Source: Strategas Research Partners
A move higher in core inflation is especially welcome, in that it reduces the odds of a damaging deflationary spiral in the U.S. and can signal an improvement in demand for consumer goods and services. Specifically, the 2.6% annualized rise in core inflation over the past three months (see chart above) is consistent with a healthier economic environment. In addition to gasoline and food prices, which are rising but are not included in core inflation, we have seen price increases for medical services, housing and rent, and used cars. When such increases are accompanied by healthy employment and consumer income (real disposable income is growing at a solid 3.5% annual rate, while wages are poised to rise), this is considered “good” inflation.
The belief that the Fed is on track to begin raising the Fed Funds rate this year has likewise been buoyed by recently released 2nd quarter economic data that signals a rebound from the weak 1st quarter, as well as by comments from Fed members. When short-term rates are expected to rise, it is a sign that the economy is expanding and the Fed expects core inflation to continue to move toward its 2% target, so investors generally price in higher long-term rates as well. In a recent speech, Fed chairperson Janet Yellen confirmed this belief when she said "it will be appropriate at some point this year to take the initial step to raise the Federal Funds rate target and begin normalizing monetary policy." As such, many now expect the Fed to begin raising the target rate at its September meeting.
While some are concerned that higher short-term rates will have a detrimental effect on economic growth and asset valuations, it should be noted that the Fed is likely to be very transparent and cautious as it raises the Fed Funds rate.
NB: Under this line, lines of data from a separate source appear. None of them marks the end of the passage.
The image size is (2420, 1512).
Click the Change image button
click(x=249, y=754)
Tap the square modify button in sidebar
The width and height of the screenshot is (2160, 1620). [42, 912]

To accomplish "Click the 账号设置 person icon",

The last thing chairperson Yellen wants to do is choke off the still fragile expansion occurring in the U.S. Even after the Fed does begin the process, rates should remain historically low and very accommodative for several years. Also, we can take comfort in the fact that monetary policy tightening has already begun, with the termination of the Fed's QE program last October, and this event has not resulted in a dramatic spike in rates or in a damaging impact to the economy or financial markets.
Importantly, comments from the Fed indicating a “stay the course” approach, combined with economic data showing a rebound from the weak 1st quarter and the move higher in the 10-year Treasury yield, are signaling that the economy is expanding at a rate that will result in more visible growth and normalized yields. It also indicates that we may be finally entering a period where the economy can grow on its own without aid from the Fed. Despite the potential for capital markets' volatility resulting from rising interest rates, this is ultimately good news in that it paves the way for a more normal economic environment. Such a development would be very welcome given the uncertainty that has plagued markets over the past six years.